I have the following third order filter circuit:
simulate this circuit – Schematic created using CircuitLab
And I know that the transfer function looks like:
$$\mathscr{H}\left(\text{s}\right)=\frac{1}{\alpha_1\cdot\text{s}^3+\alpha_2\cdot\text{s}^2+\alpha_3\cdot\text{s}+1}\tag1$$
Where:
$$\alpha_1=\text{C}_1\cdot\text{C}_2\cdot\text{C}_3\cdot\text{R}_1\cdot\frac{\text{R}_2\cdot\text{R}_3}{\text{R}_2+\text{R}_3}\cdot\left(\text{R}_1+\text{R}_2\right)\tag2$$
- $$\alpha_2=\text{C}_1\cdot\text{C}_2\cdot\text{R}_1\cdot\left(\text{R}_1+\text{R}_2\right)+\text{C}_2\cdot\text{C}_3\cdot\text{R}_3\cdot\left(\text{R}_1+\text{R}_2\right)\tag3$$
- $$\alpha_3=\text{C}_1\cdot\text{R}_1+\text{C}_2\cdot\left(\text{R}_1+\text{R}_2+\text{R}_3\right)\tag4$$
But how can I use current node analyses to find this transfer function (assuming an ideal op amp)?
My work:
I wrote the current node equations:
- $$\text{I}_1=\text{I}_{\text{R}_1}+\text{I}_{\text{C}_1}+\text{I}_{\text{R}_2}\tag5$$
- $$\text{I}_2=\text{I}_{\text{R}_2}+\text{I}_{\text{R}_3}+\text{I}_{\text{C}_3}\tag6$$
- $$\text{I}_3=\text{I}_{\text{R}_3}+\text{I}_{\text{C}_2}\tag7$$
- $$\text{I}_4=\text{I}_{\text{C}_3}\tag8$$
- $$\text{I}_5=\text{I}_4=\text{I}_{\text{C}_3}\tag9$$
- And of course I know that ideal op amp equation:
$$\text{V}_+=\text{V}_-\tag{10}$$
But now I do not know how to continue using the voltages at those nodes:
Best Answer
You mention "current node analysis" and your diagram shows you labeling currents at junctions. There's a fundamental problem with this currents do not exist in nodes. A node has a voltage. You picked points where currents aren't properly defined and labeled them with currents.

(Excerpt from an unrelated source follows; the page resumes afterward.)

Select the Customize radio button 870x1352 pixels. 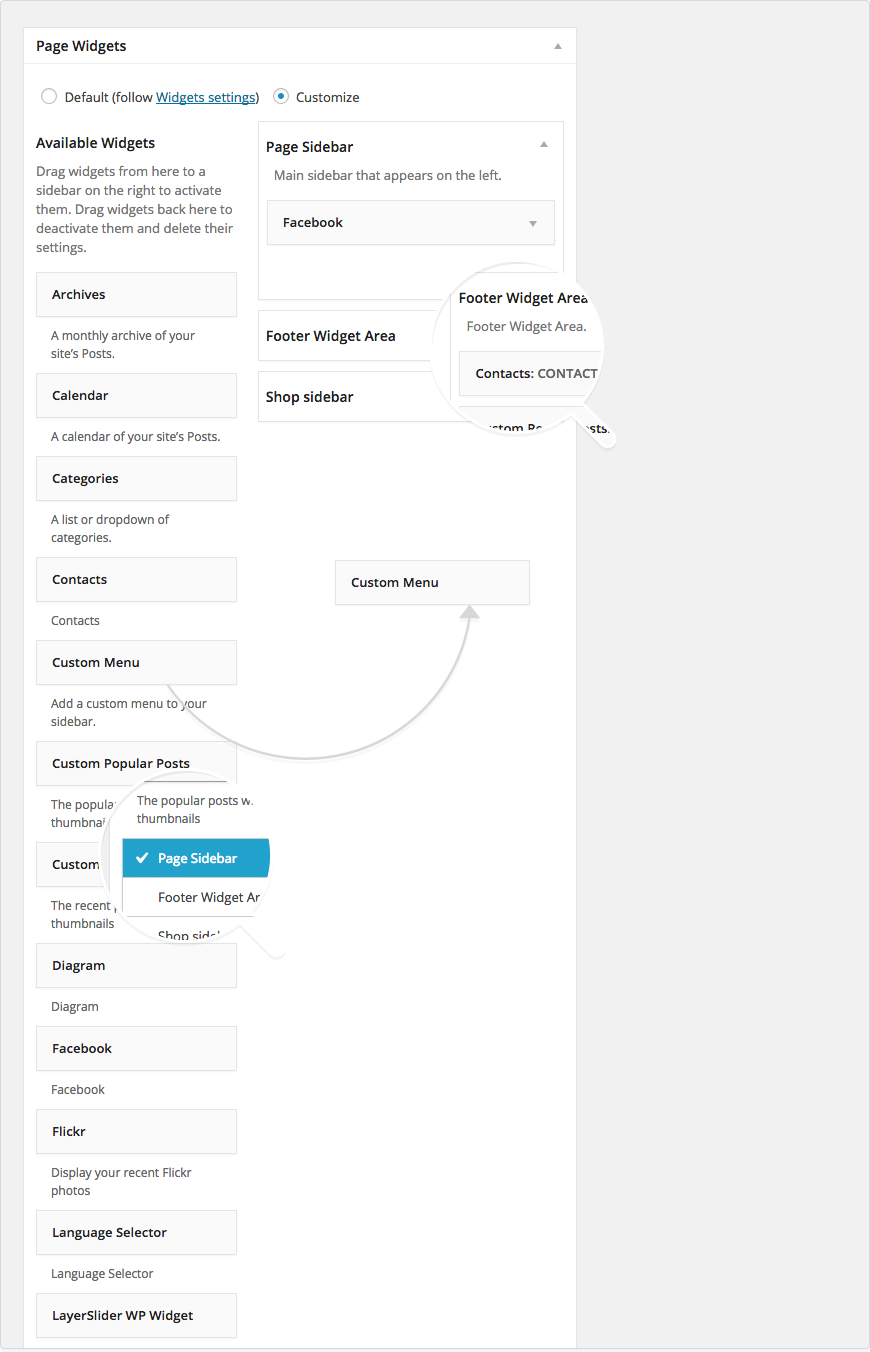coord(281,97)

You either want mesh current analysis (where you write KVL equations) or node voltage equations (where you write KCL equations).

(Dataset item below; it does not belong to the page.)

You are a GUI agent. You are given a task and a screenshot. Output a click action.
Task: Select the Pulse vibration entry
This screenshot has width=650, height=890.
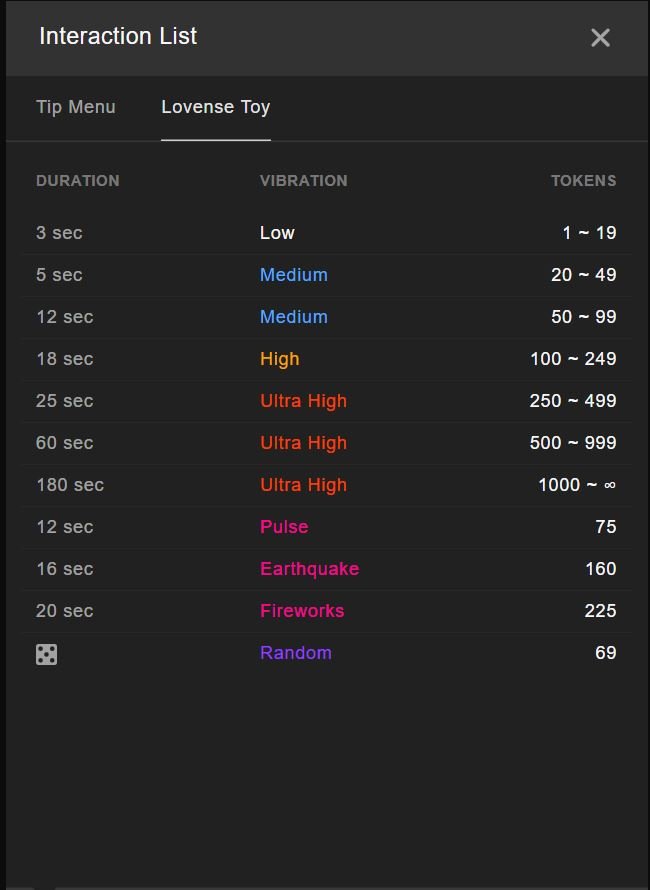tap(284, 527)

If you're doing node analysis, assign every node a voltage (V1, V2, etc.) and write the KCL equations at each node. The current in will typically be the difference of two voltages divided by some impedance. In the end you should have the same number of equations and variables.